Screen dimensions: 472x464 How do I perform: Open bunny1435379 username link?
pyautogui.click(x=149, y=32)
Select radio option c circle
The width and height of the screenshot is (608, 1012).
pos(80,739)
· · ·
**Your goal**
Every piece of the data is to be set down again exactly.

**Expected output**
Screen dimensions: 472x464 How do I perform: Open bunny1435379 username link?
pyautogui.click(x=149, y=32)
Select radio option c circle
The width and height of the screenshot is (608, 1012).
pos(80,739)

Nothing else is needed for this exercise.